:: Requirement ::
Arrange everything from the line containing "You are a computer-use" down to the end of the records as a JSON list of strings, with one string per line and blank lines left out. Omit the pictures.

:: Task inputs ::
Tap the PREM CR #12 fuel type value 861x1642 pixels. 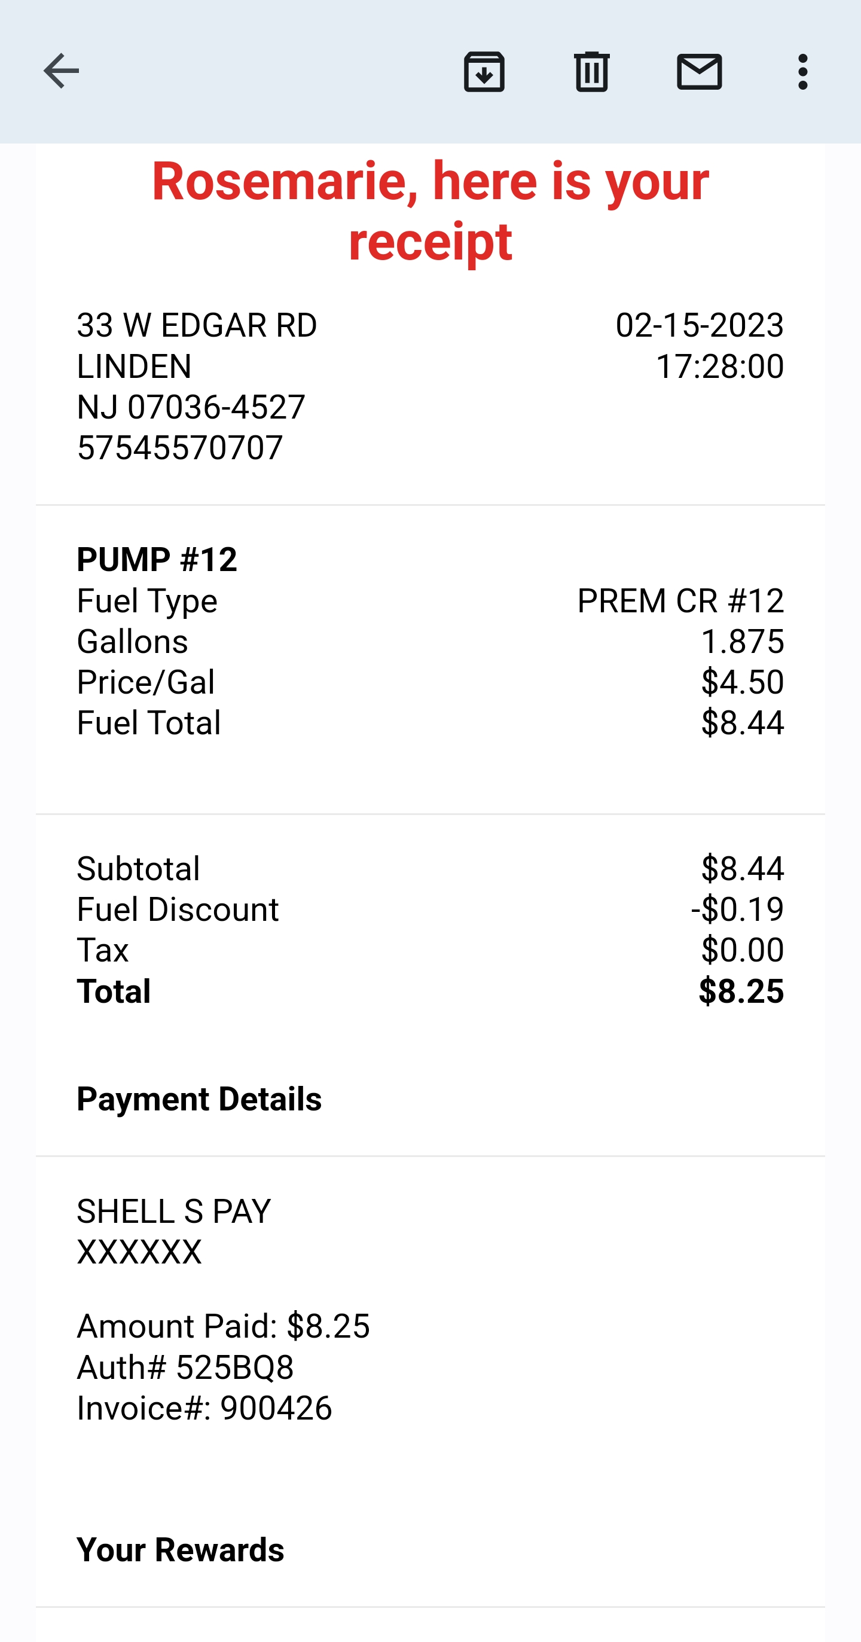[680, 600]
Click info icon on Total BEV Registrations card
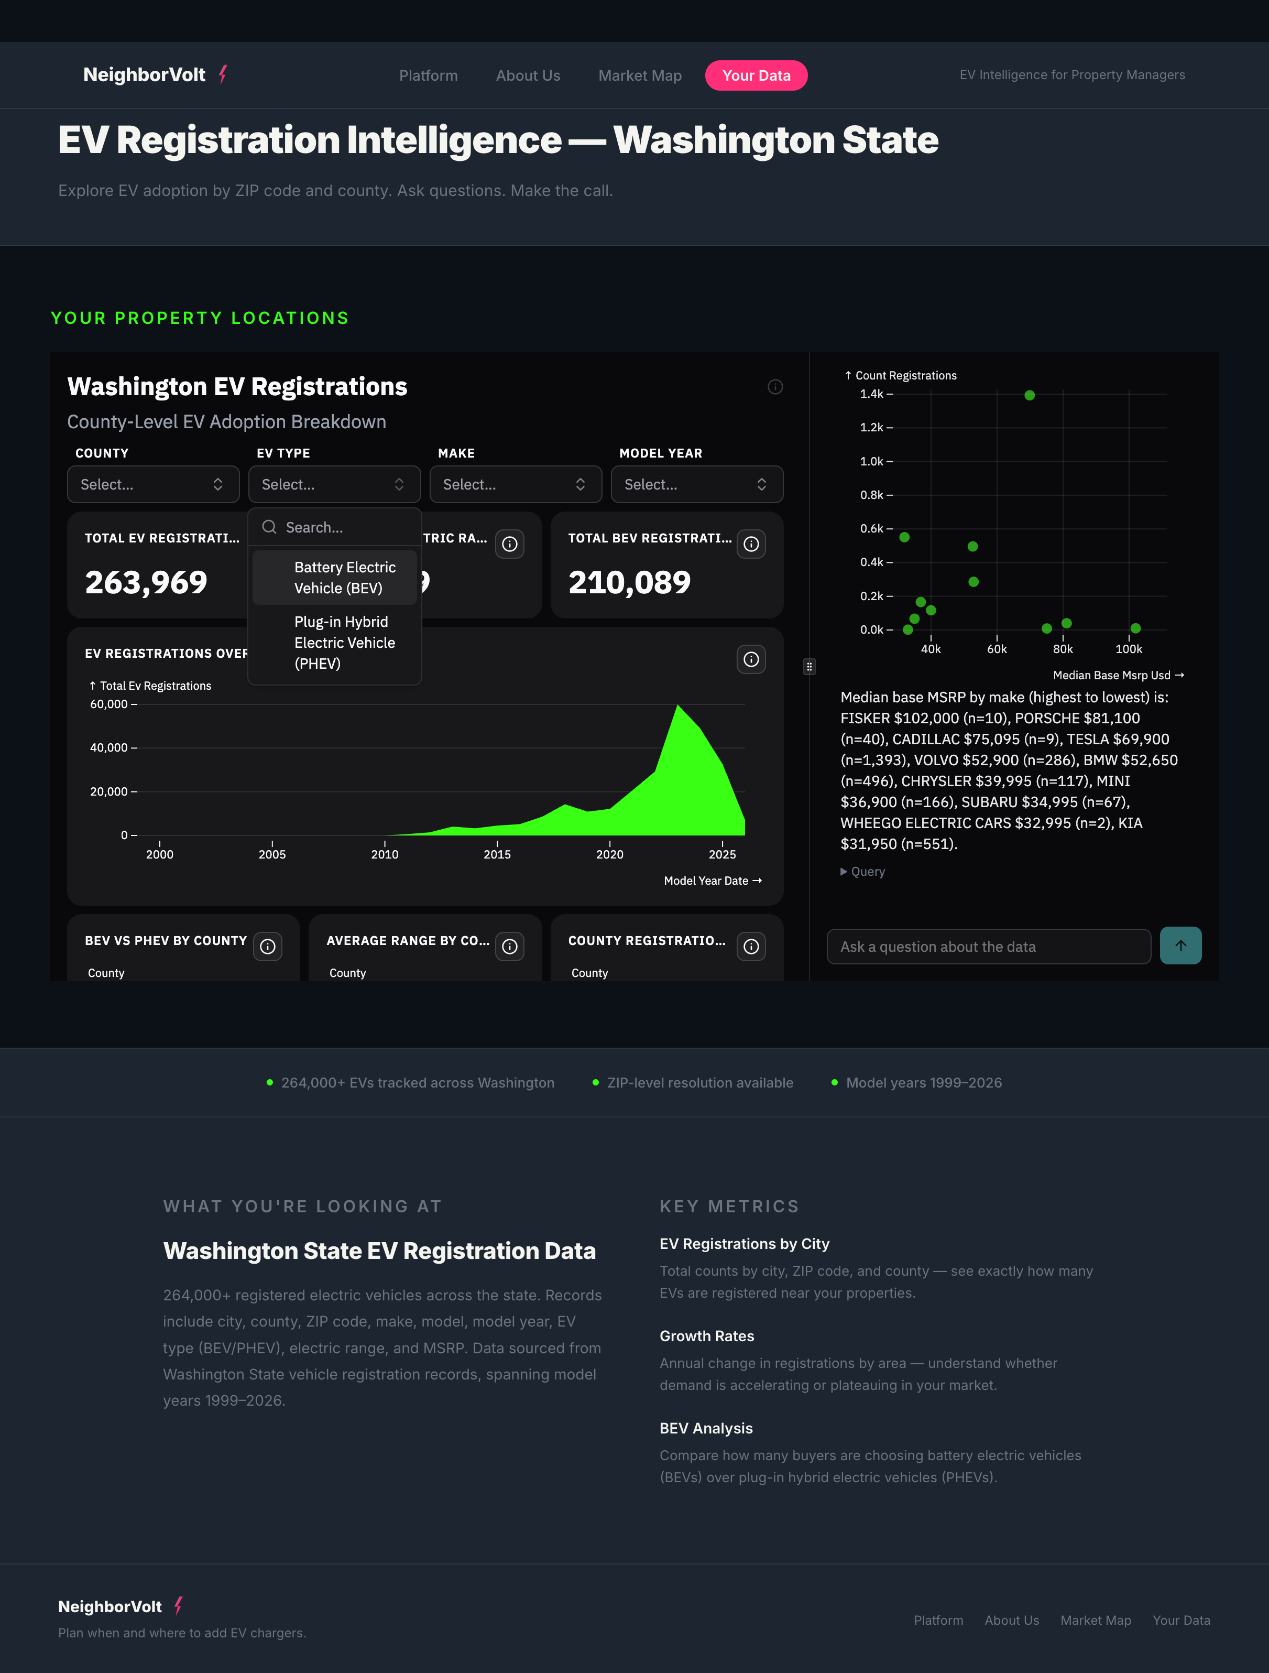The width and height of the screenshot is (1269, 1673). [751, 544]
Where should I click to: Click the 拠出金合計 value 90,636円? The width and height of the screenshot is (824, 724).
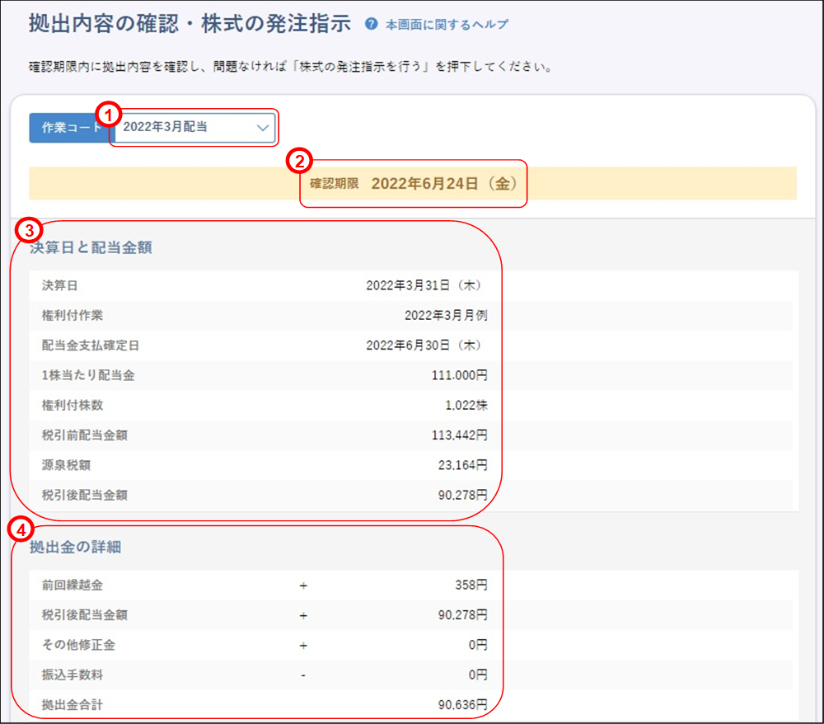(x=462, y=705)
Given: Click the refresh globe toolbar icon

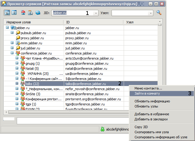Looking at the screenshot, I should [x=38, y=13].
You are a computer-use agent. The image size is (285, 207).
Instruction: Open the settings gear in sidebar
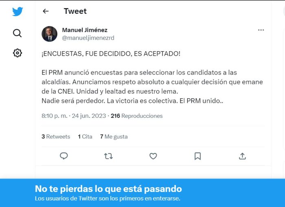click(x=18, y=53)
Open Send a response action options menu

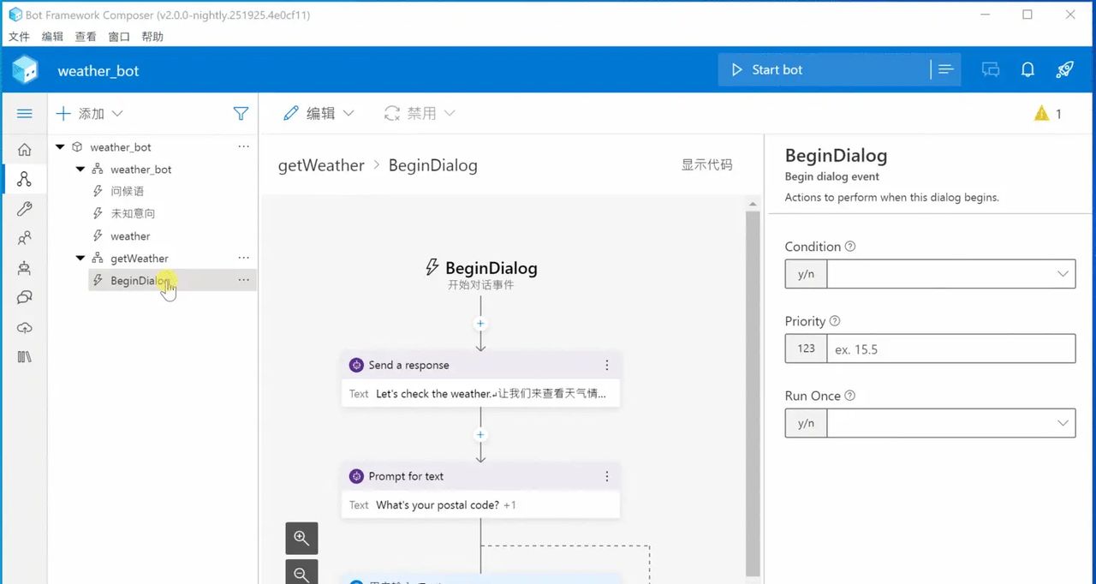click(607, 365)
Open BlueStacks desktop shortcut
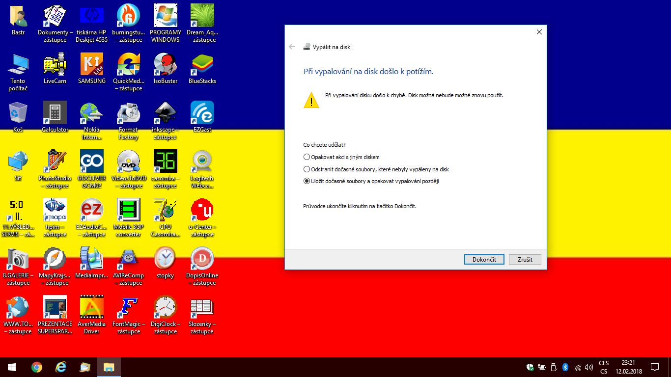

:: Correct result ::
[
  "You are a computer-use agent. The image size is (285, 207).",
  "Instruction: Open the settings gear in sidebar",
  "click(x=18, y=53)",
  "Open Send a response action options menu",
  "click(607, 365)",
  "Open BlueStacks desktop shortcut"
]